This rise in data availability sheds light on significant cost variations among different health insurance carriers or employer health plans negotiating with the same hospitals.
Employer health plans are being empowered with increased access to data services, facilitating the comparison of prices paid to hospitals for various medical treatments
Cynthia Fisher, the founder of Patient Rights Advocate, emphasized the substantial price discrepancies, urging employers to take notice. This awareness, stemming from tools like the hospital pricing search introduced by Patient Rights Advocate, exposes disparities like a cancer drug injection at Rush University Medical Center costing $899.33 under one employer health plan while reaching $9,260.13 under another.
This information becomes pivotal for employers’ fiduciary responsibility, compelling them to scrutinize negotiated rates to ensure fair pricing within employer health plans. The push for transparency aligns with regulations by the Centers for Medicare & Medicaid Services (CMS), mandating hospitals to disclose standard charges and employer health plans to make negotiated rates public.

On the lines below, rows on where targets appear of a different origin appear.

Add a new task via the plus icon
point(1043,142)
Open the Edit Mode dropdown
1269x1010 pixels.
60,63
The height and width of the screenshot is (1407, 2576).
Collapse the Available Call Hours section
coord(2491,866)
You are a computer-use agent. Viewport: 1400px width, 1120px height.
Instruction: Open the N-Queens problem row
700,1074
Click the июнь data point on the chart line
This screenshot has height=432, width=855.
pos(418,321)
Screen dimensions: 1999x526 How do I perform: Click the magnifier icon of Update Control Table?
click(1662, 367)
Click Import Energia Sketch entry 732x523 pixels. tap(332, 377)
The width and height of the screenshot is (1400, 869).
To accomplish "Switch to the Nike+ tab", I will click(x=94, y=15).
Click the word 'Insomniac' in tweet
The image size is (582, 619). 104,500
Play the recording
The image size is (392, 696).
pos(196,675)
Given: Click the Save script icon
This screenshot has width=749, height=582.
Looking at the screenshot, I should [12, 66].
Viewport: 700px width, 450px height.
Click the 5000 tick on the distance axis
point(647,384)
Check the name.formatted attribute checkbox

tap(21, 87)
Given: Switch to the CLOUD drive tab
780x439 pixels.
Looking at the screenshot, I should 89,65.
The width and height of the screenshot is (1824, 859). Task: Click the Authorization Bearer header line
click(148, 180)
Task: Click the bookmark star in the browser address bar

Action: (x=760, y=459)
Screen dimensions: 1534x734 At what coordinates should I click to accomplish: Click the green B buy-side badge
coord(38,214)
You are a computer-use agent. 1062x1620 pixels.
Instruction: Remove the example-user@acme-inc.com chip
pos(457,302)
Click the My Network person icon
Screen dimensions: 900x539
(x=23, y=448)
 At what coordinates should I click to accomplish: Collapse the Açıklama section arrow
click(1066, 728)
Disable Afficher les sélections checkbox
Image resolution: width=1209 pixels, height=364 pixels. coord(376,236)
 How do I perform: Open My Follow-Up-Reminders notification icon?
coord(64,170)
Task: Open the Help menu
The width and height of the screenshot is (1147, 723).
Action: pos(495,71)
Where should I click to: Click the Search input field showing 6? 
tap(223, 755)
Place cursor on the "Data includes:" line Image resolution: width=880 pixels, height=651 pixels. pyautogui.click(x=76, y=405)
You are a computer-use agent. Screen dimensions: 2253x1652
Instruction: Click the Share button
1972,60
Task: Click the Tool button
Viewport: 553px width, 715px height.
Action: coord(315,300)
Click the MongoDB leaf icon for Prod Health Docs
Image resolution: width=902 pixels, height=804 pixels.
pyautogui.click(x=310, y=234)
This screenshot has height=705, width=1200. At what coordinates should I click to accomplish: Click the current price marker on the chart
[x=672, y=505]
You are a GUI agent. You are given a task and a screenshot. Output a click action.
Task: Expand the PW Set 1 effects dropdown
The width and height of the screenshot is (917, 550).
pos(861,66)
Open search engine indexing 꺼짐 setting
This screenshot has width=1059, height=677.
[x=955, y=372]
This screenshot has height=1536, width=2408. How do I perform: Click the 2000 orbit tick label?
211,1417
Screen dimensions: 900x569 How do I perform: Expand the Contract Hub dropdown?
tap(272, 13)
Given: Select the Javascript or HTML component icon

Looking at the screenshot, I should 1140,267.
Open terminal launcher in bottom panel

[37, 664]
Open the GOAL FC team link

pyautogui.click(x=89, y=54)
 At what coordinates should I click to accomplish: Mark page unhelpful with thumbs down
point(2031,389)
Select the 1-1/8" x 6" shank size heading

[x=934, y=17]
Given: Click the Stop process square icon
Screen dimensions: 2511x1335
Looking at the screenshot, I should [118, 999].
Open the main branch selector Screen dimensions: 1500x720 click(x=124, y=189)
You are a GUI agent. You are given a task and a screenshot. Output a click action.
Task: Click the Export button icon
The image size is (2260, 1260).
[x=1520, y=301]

Despite CMS enforcing standardized data reporting, challenges persist in consumer uptake of this information
While hospitals show improved compliance, the utilization of this data by healthcare consumers remains limited. Employers, however, are slowly acknowledging their responsibility in analyzing this wealth of data. Still, obstacles arise from third-party administrators impeding access to essential pricing data, hindering employers’ efforts to fulfill their fiduciary duties.
Efforts by organizations like the Employers’ Forum of Indiana, offering tools like Sage Transparency, aim to combine price and quality data for employers. Meanwhile, companies like Turquoise Health are compiling extensive price data, unveiling previously unseen disparities in costs for various healthcare services.
The availability of price transparency empowers employers to make informed decisions, potentially revolutionizing how they select cost-effective options for their employees within the employer health plan landscape. This shift towards informed decision-making could mark a significant step in reshaping healthcare economics for both employers and employees.